Statistical Model - Reelevant Documentation

Choosing the Right Statistical Test

The choice depends on the type of variable measured and the nature of the populations compared.

Decision tree

Situation	Recommended test	Usage	Example
Binary variable (yes/no): conversion rate, enrolment rate	Proportion difference test (Z-test or chi-squared)	Compare two rates: Exposed vs Non-Exposed Population	Enrolment rate: 6.5% vs 4.0%
Continuous variable, normal distribution: average basket, revenue per customer	Student’s t-test (two independent samples)	Compare two means on normal distributions	Average basket: €85 vs €72
Continuous variable, non-normal distribution: frequency, LTV	Mann-Whitney test (non-parametric)	Compare two medians without normality assumption	Purchases/year: median 3 vs 2
Control variables to integrate (customer profile, history)	Linear or logistic regression with control variables	Isolate Reelevant’s effect while controlling for other factors	Effect of exposure controlling for tenure and segment
Observational data without possible randomisation	Propensity Score Matching (PSM) or Difference-in-Differences (DiD)	Quasi-experimentation to approximate a causal effect	Comparison of Exposed/Non-Exposed with matched profiles

Essential Formulas

Test 1 — Proportion Difference Test (Z-test)

The most common test for binary metrics such as enrolment rates, conversion rates, or reactivation rates. Test statistic:

Z = (p̂_E − p̂_C) / √[ p̂(1 − p̂) × (1/n_E + 1/n_C) ]

Where:
  p̂_E = observed rate in the Exposed Population
  p̂_C = observed rate in the Non-Exposed Population
  p̂   = pooled rate = (x_E + x_C) / (n_E + n_C)
  n_E  = size of the Exposed Population
  n_C  = size of the Non-Exposed Population

Threshold	Interpretation
Z > 1.96	p-value < 0.05 → Uplift statistically significant at 95%
Z > 2.58	p-value < 0.01 → Uplift statistically significant at 99%
95% CI	Uplift ± 1.96 × standard error of the Uplift

Worked example

Metric	Exposed Population	Non-Exposed Population
Size	50,000	50,000
Enrolment rate	6.5% (3,250)	4.0% (2,000)
Absolute Uplift	+2.5 pts

Step-by-step calculation:

p̂_pooled = (3,250 + 2,000) / (50,000 + 50,000) = 5.25%
Standard error = √[ 0.0525 × 0.9475 × (1/50,000 + 1/50,000) ] = 0.001407
Z = (0.065 − 0.040) / 0.001407 = 17.77

→ Significant at 99.9%. 95% CI: [+2.22%; +2.78%]

A Z of 17.77 means the observed difference is 17 times larger than what chance could explain. There is less than 1 in 1,000,000 chance this Uplift is due to luck. The effect is real.

Test 2 — Student’s t-test for Continuous Metrics

Used to compare means: average basket, annual spend, observed LTV. Test statistic:

t = (x̄_E − x̄_C) / √( s²_E/n_E + s²_C/n_C )

Where:
  x̄_E = mean of the Exposed Population
  x̄_C = mean of the Non-Exposed Population
  s²_E = variance of the Exposed Population
  s²_C = variance of the Non-Exposed Population

Threshold	Interpretation
\|t\| > 1.96	Uplift significant at 95% (large samples)

## [RAW DATA]
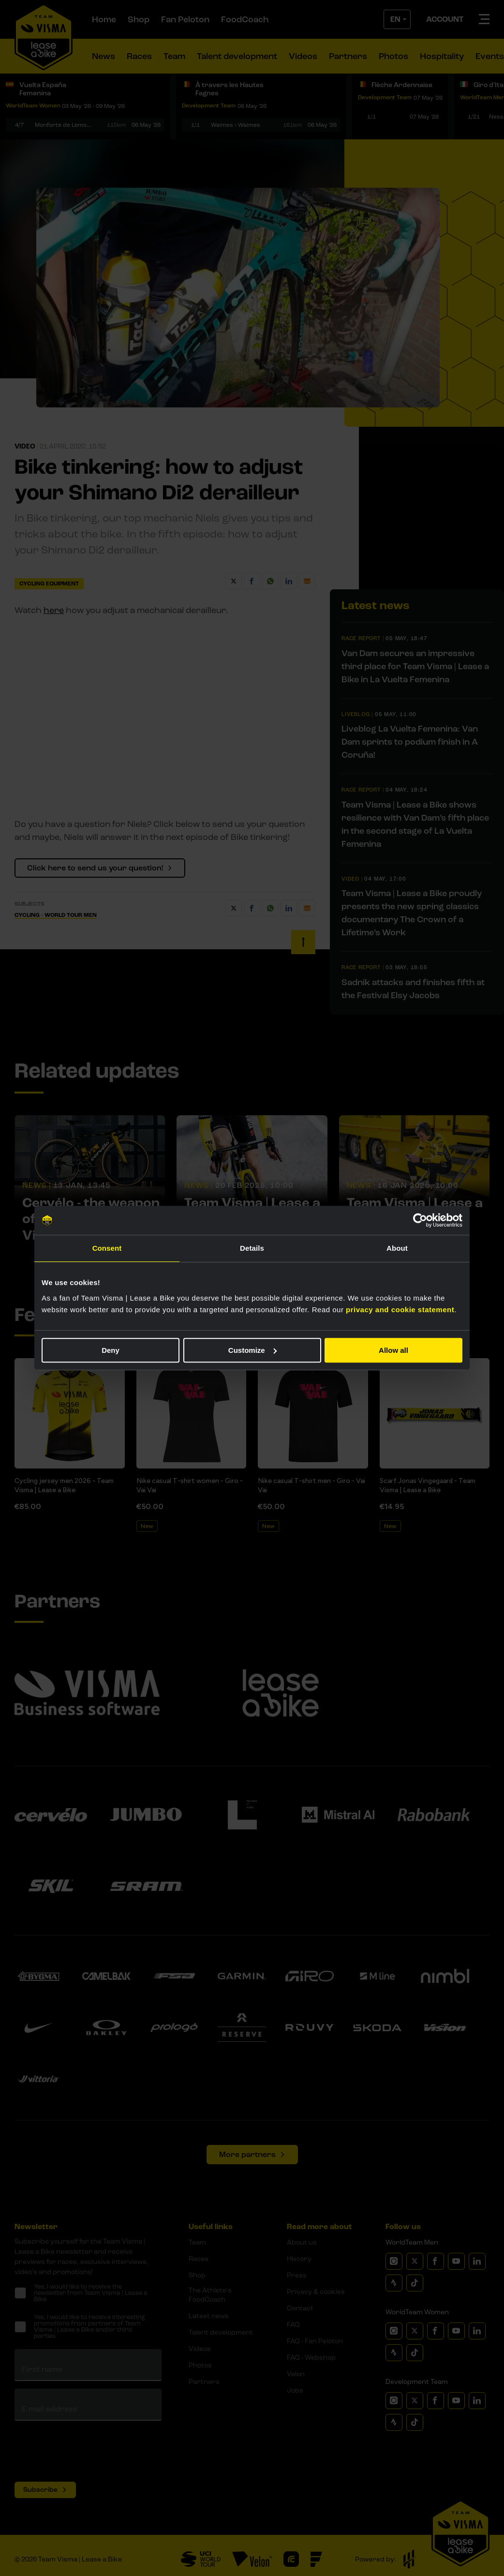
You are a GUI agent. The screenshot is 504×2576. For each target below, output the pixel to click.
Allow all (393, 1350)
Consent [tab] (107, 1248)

--

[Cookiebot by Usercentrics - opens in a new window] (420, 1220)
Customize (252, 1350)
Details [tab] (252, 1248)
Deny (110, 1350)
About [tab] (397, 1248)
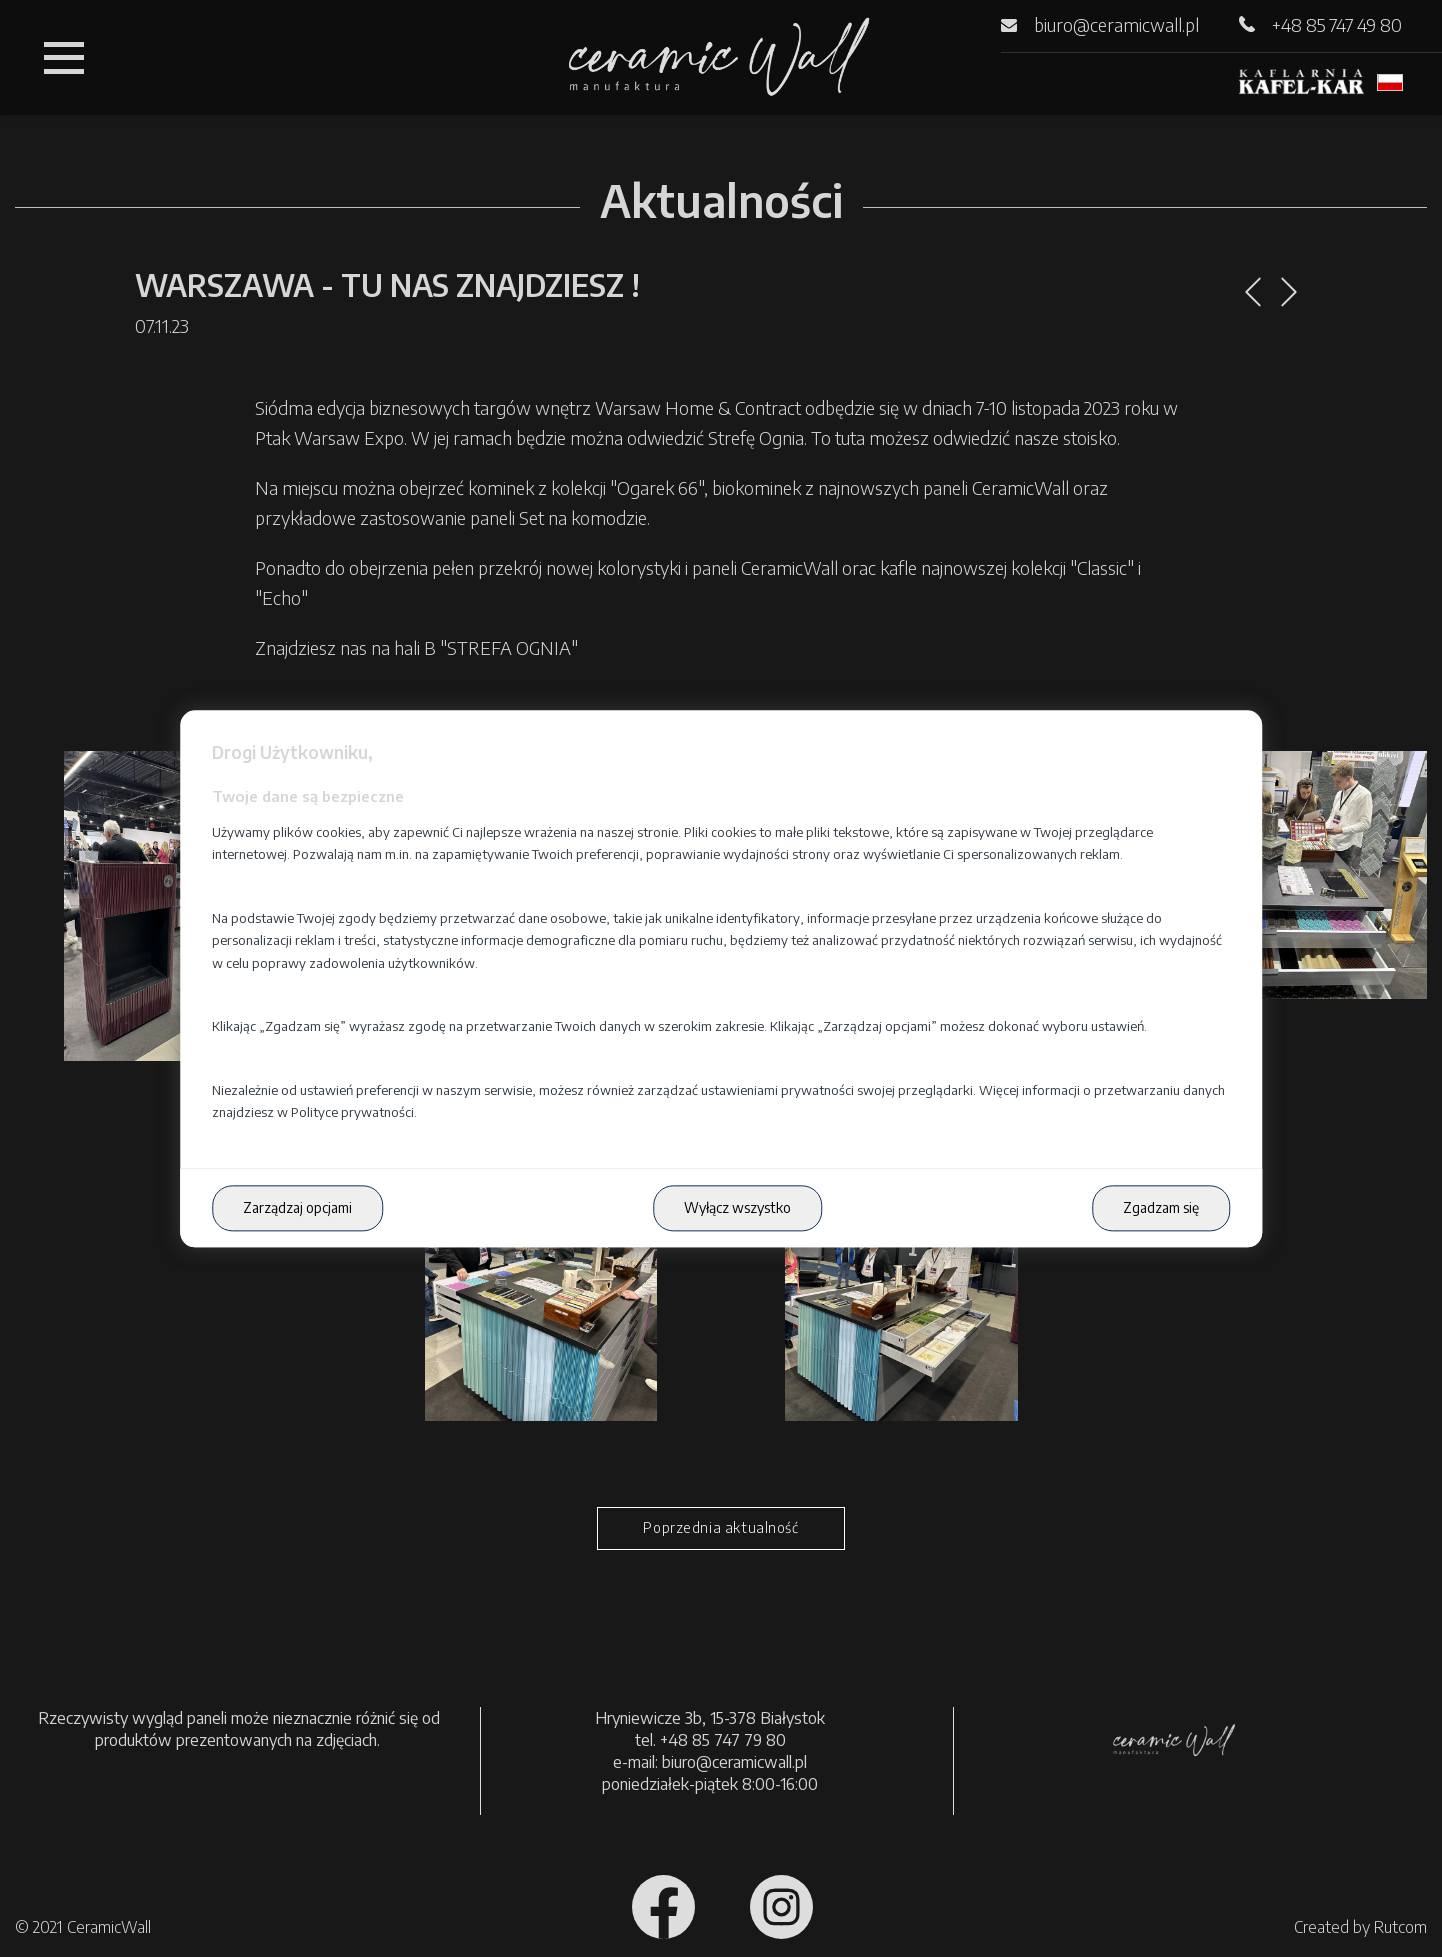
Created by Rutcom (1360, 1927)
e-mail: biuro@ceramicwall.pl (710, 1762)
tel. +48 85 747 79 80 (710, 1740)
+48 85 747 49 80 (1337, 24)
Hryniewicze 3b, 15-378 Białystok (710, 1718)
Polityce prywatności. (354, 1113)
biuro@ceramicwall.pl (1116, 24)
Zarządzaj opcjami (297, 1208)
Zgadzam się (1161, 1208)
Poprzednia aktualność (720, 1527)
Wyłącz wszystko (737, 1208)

## [REQUIRED WORK]
- 1) Write out the part of the statistical testing page starting with "p̂_pooled = (3,250" and going on through "effect is real.".
- 2) According to the statistical testing page, why is the Mann-Whitney test the one to use for purchase frequency or LTV? Answer in one to three sentences.
The material comes from a different source than the statistical testing page.

## [PROBLEM SOLUTIONS]
- 1)
p̂_pooled = (3,250 + 2,000) / (50,000 + 50,000) = 5.25%
Standard error = √[ 0.0525 × 0.9475 × (1/50,000 + 1/50,000) ] = 0.001407
Z = (0.065 − 0.040) / 0.001407 = 17.77

→ Significant at 99.9%. 95% CI: [+2.22%; +2.78%]

A Z of 17.77 means the observed difference is 17 times larger than what chance could explain. There is less than 1 in 1,000,000 chance this Uplift is due to luck. The effect is real.

- 2) Purchase frequency and LTV are continuous variables with a non-normal distribution. The Mann-Whitney test is non-parametric, so it compares the two medians without assuming normality.